(Dataset records)
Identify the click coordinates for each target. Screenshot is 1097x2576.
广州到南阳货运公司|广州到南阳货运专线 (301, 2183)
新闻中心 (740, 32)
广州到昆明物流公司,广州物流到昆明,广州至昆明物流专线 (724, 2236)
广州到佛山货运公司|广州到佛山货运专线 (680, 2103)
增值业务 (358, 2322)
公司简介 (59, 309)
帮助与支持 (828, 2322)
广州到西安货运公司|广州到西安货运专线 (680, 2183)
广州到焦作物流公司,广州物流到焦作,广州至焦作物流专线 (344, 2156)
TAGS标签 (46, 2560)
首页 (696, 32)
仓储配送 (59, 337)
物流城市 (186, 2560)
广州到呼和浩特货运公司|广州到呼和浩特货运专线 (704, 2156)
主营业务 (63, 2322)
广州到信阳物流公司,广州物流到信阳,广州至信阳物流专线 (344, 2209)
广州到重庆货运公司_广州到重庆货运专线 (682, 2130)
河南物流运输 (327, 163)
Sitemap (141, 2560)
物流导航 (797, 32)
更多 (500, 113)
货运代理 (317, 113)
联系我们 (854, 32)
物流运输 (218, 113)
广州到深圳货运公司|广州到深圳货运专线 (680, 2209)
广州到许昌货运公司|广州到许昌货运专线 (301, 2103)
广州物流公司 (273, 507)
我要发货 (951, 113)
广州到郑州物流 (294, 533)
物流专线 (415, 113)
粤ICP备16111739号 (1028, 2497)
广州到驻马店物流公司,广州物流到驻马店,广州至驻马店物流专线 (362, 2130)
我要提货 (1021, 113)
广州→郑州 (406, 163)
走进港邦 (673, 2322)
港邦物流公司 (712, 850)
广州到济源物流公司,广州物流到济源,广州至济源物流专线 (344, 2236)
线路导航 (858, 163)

## Written problem
Rewrite every line of the listing from the line containing "广州到佛山货运公司|广州到佛山货运专线 (680, 2103)" through the end of the listing, inclusive, keeping each request and multiplying each click coordinate in the answers by 1.5, rounded to the nearest whole number with halves rounded up.

## Result for this task
广州到佛山货运公司|广州到佛山货运专线 (1020, 3155)
增值业务 (537, 3483)
公司简介 (89, 464)
帮助与支持 (1242, 3483)
广州到西安货运公司|广州到西安货运专线 (1020, 3275)
广州到焦作物流公司,广州物流到焦作,广州至焦作物流专线 (516, 3234)
TAGS标签 (69, 3840)
首页 (1044, 48)
仓储配送 (89, 506)
物流城市 (279, 3840)
广州到呼和浩特货运公司|广州到呼和浩特货运专线 (1056, 3234)
主营业务 (95, 3483)
广州到信阳物流公司,广州物流到信阳,广州至信阳物流专线 (516, 3314)
广州到重庆货运公司_广州到重庆货运专线 (1023, 3195)
河南物流运输 (491, 245)
Sitemap (212, 3840)
物流导航 (1196, 48)
更多 (750, 170)
货运代理 (476, 170)
联系我们 (1281, 48)
物流运输 (327, 170)
广州到深圳货运公司|广州到深圳货运专线 (1020, 3314)
广州到许昌货运公司|广州到许昌货运专线 (452, 3155)
广州物流公司 (410, 761)
我要发货 (1427, 170)
广州到郑州物流 (441, 800)
物流专线 (623, 170)
粤ICP备16111739号 (1542, 3746)
广州到驻马店物流公司,广州物流到驻马店,广州至驻马店物流专线 (543, 3195)
我要提货 (1532, 170)
广州→郑州 (609, 245)
走进港邦 (1010, 3483)
港邦物流公司 (1068, 1275)
广州到济源物流公司,广州物流到济源,广州至济源物流专线 (516, 3354)
线路导航 (1287, 245)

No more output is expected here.